[Provided data]

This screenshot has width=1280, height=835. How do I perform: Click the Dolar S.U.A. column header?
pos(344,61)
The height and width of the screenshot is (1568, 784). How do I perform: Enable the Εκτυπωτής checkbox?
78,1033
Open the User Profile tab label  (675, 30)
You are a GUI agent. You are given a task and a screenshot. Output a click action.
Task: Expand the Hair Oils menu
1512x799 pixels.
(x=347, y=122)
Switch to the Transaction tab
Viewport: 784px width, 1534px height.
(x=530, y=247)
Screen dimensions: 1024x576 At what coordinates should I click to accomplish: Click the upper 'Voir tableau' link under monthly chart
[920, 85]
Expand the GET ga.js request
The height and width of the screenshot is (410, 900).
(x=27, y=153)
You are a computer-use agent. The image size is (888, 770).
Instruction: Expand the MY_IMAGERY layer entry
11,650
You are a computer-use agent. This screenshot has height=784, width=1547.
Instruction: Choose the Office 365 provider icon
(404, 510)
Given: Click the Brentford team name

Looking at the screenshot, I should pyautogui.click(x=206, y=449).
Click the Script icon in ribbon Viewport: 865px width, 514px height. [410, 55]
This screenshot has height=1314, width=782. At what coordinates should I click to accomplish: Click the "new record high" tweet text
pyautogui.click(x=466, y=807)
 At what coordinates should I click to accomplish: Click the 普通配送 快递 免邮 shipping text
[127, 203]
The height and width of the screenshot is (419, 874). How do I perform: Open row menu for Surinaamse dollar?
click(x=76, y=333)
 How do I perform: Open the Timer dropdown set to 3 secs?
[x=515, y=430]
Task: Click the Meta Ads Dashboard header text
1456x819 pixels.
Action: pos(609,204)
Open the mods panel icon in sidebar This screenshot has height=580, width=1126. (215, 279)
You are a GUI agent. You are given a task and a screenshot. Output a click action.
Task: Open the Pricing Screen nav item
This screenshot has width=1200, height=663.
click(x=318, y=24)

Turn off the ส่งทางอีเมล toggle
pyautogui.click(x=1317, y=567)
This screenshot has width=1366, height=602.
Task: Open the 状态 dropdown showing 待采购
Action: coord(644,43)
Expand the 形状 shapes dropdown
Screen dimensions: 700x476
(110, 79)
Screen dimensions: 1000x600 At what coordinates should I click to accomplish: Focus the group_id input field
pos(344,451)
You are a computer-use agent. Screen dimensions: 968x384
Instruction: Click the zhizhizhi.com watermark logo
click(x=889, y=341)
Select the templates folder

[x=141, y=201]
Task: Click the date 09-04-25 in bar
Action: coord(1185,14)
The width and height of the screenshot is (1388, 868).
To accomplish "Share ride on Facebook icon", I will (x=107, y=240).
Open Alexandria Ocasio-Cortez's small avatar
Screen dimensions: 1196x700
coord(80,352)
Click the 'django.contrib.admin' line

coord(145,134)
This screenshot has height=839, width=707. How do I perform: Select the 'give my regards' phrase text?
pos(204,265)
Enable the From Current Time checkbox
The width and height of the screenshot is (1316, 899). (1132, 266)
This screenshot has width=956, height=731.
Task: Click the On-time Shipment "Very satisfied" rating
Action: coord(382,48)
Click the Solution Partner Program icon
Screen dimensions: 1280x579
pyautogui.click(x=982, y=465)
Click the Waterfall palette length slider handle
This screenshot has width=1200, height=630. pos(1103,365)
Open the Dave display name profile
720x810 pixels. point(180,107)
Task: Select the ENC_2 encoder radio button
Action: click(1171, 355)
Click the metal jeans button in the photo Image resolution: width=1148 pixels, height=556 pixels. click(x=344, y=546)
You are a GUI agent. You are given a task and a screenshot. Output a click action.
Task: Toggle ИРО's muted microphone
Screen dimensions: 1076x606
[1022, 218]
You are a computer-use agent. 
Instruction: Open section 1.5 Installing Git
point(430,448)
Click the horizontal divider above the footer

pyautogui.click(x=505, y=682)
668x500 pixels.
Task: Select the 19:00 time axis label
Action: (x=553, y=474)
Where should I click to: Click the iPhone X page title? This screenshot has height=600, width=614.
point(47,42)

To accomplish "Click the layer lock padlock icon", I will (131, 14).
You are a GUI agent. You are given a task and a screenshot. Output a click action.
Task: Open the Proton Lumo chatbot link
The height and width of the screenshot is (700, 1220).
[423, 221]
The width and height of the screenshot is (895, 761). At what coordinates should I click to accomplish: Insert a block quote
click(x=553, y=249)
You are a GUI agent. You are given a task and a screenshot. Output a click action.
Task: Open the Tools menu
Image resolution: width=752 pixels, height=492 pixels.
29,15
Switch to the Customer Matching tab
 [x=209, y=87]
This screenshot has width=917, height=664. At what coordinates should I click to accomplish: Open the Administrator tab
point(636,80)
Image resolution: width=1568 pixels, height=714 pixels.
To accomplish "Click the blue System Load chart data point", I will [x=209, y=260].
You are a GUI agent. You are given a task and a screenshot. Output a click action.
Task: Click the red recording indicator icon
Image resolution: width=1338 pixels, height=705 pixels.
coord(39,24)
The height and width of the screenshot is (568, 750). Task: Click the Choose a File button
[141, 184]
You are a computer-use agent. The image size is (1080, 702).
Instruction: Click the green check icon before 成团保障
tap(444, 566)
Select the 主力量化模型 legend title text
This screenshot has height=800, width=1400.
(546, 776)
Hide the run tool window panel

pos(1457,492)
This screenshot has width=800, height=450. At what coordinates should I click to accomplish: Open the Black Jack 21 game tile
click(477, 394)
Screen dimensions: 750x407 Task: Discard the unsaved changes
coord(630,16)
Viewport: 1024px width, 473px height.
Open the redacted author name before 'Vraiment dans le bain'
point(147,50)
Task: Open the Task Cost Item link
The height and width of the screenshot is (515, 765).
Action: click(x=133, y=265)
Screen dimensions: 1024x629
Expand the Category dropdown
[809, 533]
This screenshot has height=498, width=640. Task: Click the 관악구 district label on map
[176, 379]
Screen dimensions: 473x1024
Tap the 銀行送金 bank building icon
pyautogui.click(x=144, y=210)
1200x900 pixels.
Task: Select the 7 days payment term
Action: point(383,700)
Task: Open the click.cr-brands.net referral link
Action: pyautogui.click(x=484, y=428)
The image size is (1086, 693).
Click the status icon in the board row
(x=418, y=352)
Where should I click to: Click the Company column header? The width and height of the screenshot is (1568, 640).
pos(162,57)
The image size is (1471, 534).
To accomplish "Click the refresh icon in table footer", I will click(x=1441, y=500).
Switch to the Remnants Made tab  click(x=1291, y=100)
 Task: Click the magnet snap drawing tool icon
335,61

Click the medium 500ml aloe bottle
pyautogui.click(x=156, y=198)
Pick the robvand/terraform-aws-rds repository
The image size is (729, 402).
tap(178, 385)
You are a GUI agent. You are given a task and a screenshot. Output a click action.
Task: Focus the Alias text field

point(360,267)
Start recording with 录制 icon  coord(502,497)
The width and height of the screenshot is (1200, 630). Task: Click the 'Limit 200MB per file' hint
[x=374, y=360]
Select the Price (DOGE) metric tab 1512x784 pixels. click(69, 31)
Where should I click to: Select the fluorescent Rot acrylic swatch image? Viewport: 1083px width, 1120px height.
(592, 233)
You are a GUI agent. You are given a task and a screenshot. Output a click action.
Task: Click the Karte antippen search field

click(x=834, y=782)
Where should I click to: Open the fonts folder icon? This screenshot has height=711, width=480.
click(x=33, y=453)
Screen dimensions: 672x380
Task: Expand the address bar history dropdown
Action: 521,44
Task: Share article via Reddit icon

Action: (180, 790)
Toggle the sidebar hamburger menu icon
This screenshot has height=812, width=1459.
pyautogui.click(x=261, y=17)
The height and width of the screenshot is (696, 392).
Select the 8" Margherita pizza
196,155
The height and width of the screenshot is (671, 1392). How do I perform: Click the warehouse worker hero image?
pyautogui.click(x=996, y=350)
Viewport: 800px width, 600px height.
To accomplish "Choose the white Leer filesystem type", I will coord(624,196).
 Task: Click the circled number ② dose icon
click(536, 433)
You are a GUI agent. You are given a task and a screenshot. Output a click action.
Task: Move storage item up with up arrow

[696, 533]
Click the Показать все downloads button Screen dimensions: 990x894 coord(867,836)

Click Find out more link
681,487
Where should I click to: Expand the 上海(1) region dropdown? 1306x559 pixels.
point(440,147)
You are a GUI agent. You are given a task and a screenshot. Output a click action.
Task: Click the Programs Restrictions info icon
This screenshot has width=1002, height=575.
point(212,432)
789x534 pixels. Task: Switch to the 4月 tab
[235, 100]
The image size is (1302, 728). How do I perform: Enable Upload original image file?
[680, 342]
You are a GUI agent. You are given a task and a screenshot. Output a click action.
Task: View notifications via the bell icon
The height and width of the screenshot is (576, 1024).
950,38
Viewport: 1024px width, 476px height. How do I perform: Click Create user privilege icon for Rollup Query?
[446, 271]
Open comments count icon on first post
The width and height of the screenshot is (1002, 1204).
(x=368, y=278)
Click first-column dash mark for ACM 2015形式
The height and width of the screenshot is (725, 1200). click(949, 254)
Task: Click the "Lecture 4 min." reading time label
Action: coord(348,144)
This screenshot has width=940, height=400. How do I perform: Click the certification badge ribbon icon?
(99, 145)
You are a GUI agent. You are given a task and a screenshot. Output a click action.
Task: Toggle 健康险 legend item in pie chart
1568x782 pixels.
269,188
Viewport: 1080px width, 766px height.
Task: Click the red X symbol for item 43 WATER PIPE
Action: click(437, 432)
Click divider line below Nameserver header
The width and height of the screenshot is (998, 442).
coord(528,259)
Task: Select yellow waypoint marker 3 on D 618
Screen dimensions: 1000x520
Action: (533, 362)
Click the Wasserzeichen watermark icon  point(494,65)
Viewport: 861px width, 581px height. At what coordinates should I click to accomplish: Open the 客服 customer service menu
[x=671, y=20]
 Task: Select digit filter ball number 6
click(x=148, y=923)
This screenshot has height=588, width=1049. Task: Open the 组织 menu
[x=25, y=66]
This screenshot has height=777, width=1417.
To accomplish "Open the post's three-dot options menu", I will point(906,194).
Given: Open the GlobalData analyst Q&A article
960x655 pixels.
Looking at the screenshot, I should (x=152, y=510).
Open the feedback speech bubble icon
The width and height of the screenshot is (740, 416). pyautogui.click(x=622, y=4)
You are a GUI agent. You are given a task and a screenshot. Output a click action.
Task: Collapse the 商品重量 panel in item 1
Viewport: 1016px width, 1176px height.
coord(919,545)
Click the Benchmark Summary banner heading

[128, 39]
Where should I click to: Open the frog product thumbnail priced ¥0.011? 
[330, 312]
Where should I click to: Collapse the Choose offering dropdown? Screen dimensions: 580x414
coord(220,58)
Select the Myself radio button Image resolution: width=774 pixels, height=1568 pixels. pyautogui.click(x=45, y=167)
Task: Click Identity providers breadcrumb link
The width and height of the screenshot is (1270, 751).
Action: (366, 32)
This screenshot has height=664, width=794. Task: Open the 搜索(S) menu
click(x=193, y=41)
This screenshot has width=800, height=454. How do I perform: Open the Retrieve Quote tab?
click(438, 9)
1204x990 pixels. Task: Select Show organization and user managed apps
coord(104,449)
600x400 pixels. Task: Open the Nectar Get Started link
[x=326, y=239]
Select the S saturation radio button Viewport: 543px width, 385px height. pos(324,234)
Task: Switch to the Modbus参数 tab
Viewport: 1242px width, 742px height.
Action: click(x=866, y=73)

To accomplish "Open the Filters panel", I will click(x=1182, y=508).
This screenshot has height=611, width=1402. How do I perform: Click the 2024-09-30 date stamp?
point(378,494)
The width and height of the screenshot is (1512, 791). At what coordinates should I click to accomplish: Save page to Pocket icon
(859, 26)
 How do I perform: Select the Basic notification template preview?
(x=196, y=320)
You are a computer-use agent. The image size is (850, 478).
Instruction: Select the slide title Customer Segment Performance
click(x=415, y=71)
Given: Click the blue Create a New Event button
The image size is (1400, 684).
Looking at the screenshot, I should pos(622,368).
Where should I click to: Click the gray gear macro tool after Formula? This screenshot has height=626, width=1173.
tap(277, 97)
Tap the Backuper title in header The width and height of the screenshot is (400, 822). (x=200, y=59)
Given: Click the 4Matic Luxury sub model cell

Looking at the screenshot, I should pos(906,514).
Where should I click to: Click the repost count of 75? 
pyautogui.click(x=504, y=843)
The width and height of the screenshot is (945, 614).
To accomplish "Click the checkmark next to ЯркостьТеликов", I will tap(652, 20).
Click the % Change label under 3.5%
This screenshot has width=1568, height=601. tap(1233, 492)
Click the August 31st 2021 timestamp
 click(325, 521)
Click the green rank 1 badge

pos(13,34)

[/Provided data]

• Exercise description: Tell how many lines of the data include the word "computer", without any other words.

• Expected answer: 6